Ziel/Aim: As the PERCIST criteria have been originally developed for the assessment of drug
trials with a strongly generalized and study-centric approach, their application in
clinical response monitoring is not fully suitable. We propose a further development
of PERCIST with a more personalized and patient-centric focus for response monitoring
aiming for a better individual assessment: the PREMIO (Personalised Response Monitoring
In Oncology) criteria.
Methodik/Methods: Evolving from the one-lesion PERCIST, we further develop the criteria based on a
prospectively acquired dataset of [18F]-FDG-PET/CT response monitoring cases of 87
metastatic breast cancer patients with a median of 6 follow-up scans [1] without change of therapy.
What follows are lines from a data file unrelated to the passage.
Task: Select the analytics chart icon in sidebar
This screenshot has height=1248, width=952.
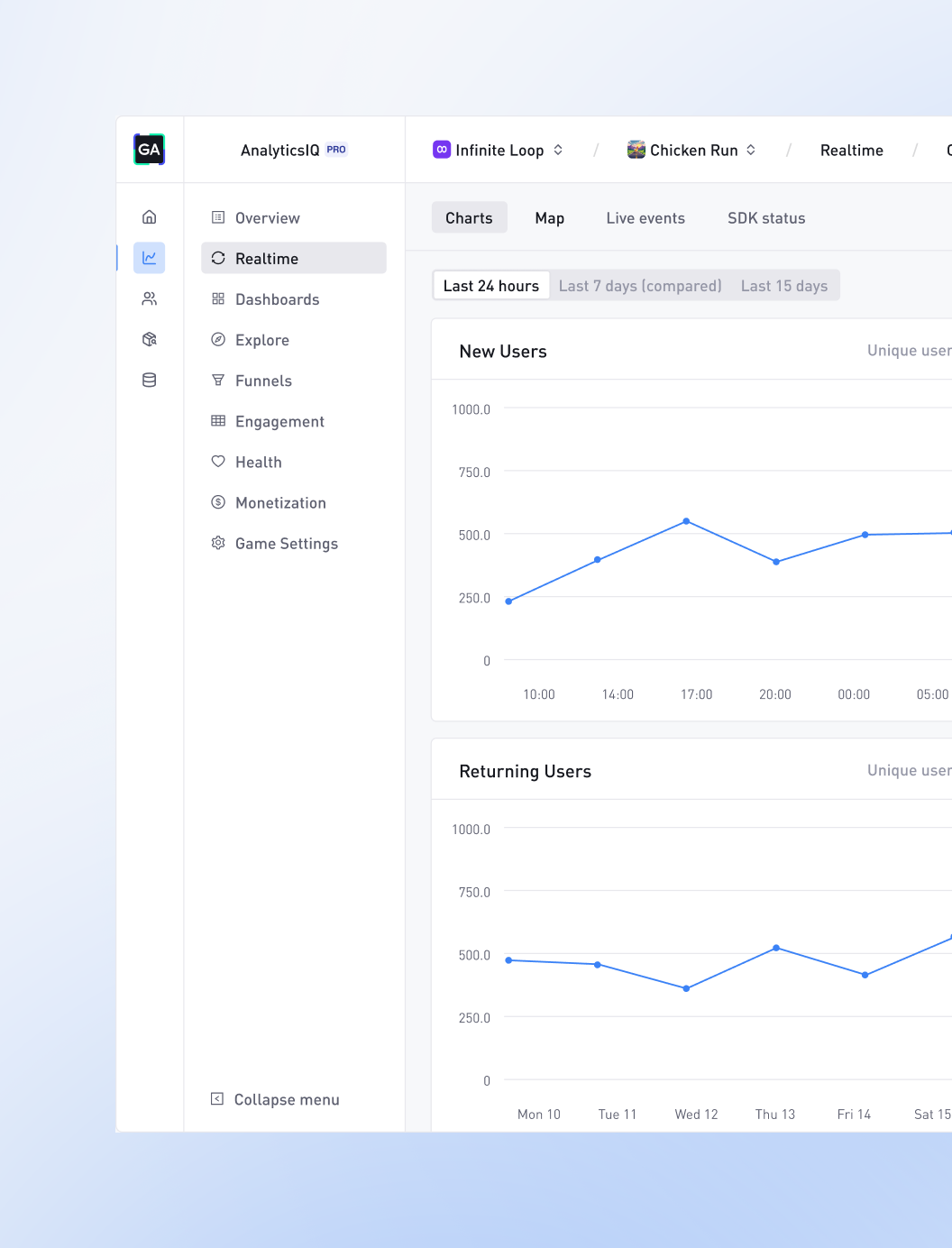Action: pyautogui.click(x=150, y=258)
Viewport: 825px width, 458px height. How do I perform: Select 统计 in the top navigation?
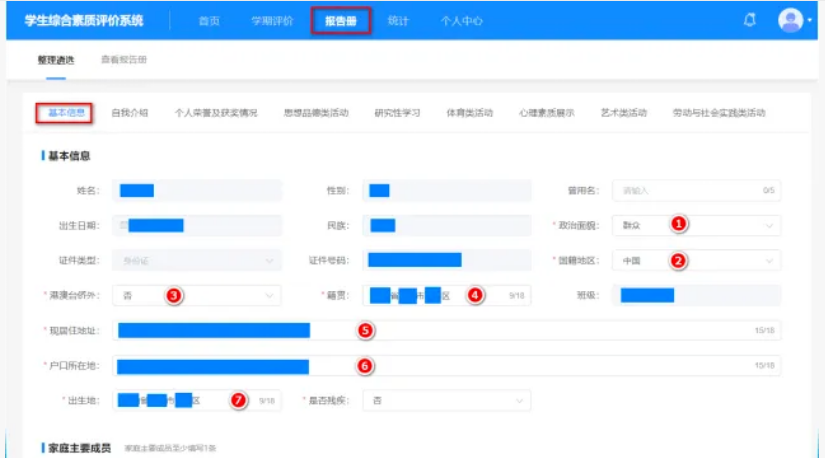397,21
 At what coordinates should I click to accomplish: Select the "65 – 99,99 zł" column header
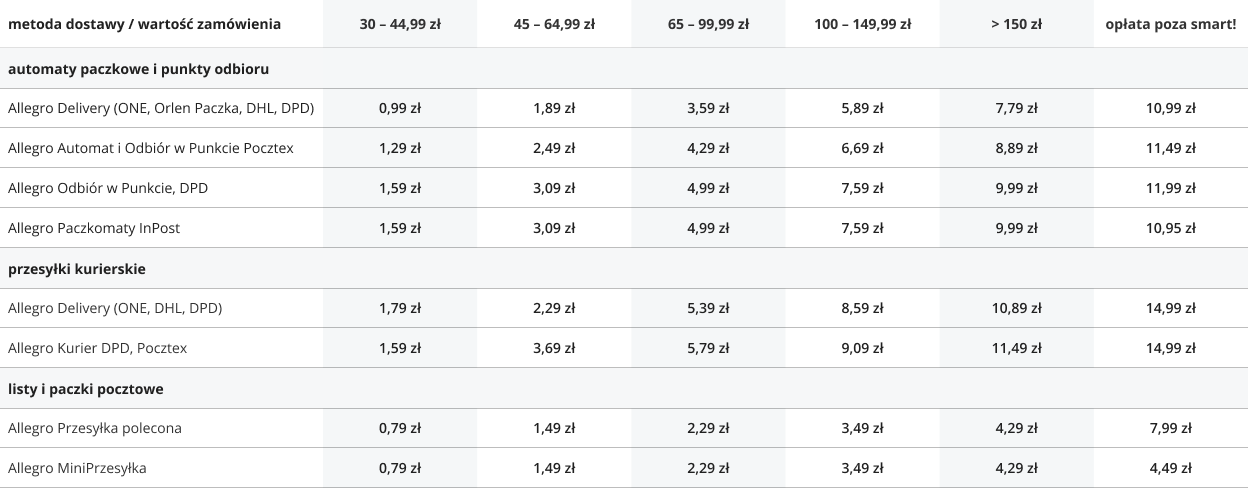[708, 24]
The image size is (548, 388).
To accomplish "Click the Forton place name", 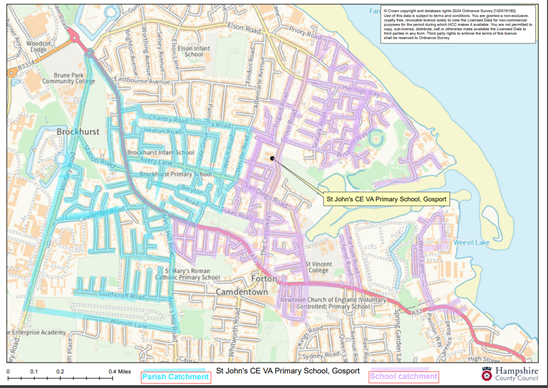I will click(264, 279).
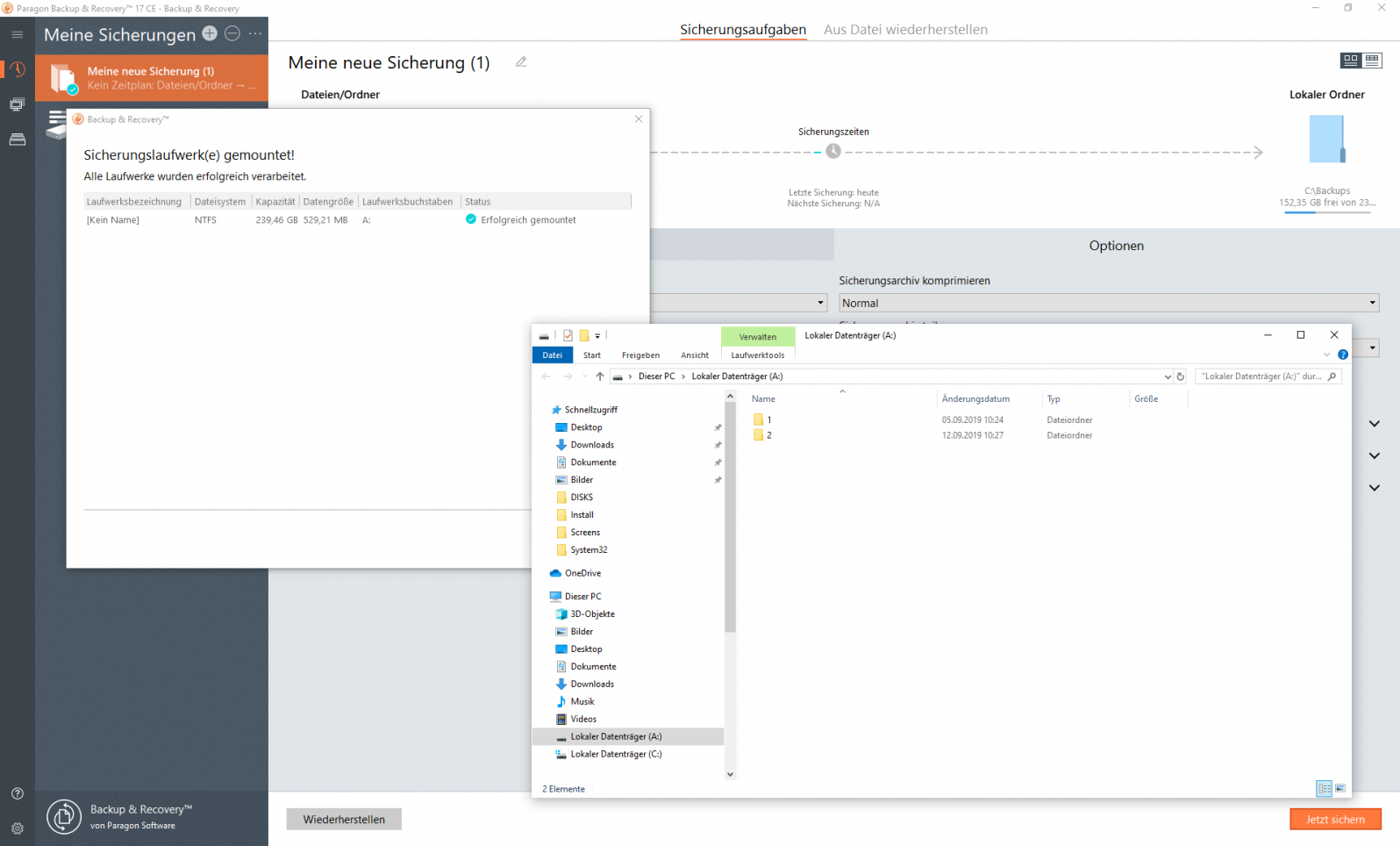Expand the Explorer ribbon with the chevron
The height and width of the screenshot is (846, 1400).
coord(1326,355)
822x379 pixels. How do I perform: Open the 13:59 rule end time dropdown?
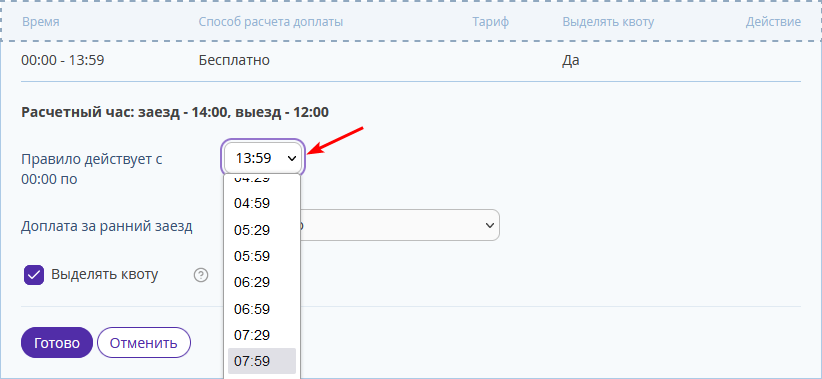pos(263,158)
For the determination of the suitable SULpeak increase
for progression in the PREMIO criteria, the probability for false positive progression
was minimized based on a regression analysis of the SULpeak values in stable periods
of the patients. Ideal ground truth time point of progression has been determined
by consent of two nuclear medicine physicians after validating the progression in
the follow-up scans.
Ergebnisse/Results: Major changes in PREMIO with respect to PERCIST are: the introduction of the nadir
scan with the lowest SULpeak as the reference scan for progression; the definition
of measurability and comparability on scan level and between current scan and reference
scan; a 50% SULpeak increase criterium for progression in comparison to nadir; the
integration of a molecular imaging RADS for the assessment of new lesion (submitted
to NuklearMedizin 25); and definitions for the progression based on anatomic increase
and visual assessment. PREMIO is better suitable for clinical response monitoring
than PERCIST with a PPV of 94% vs. 84% and a NPV of 100% vs. 63%.
Ergebnisse/Conclusion The new PREMIO criteria fill the gap for an objective and patient-centric response
monitoring system of solid tumors PET/CT scans. The modular approach with possible
different molecular imaging RADS also suggests the application in other tumor entities
and other tracers than [18F]-FDG, which is to be further evaluated.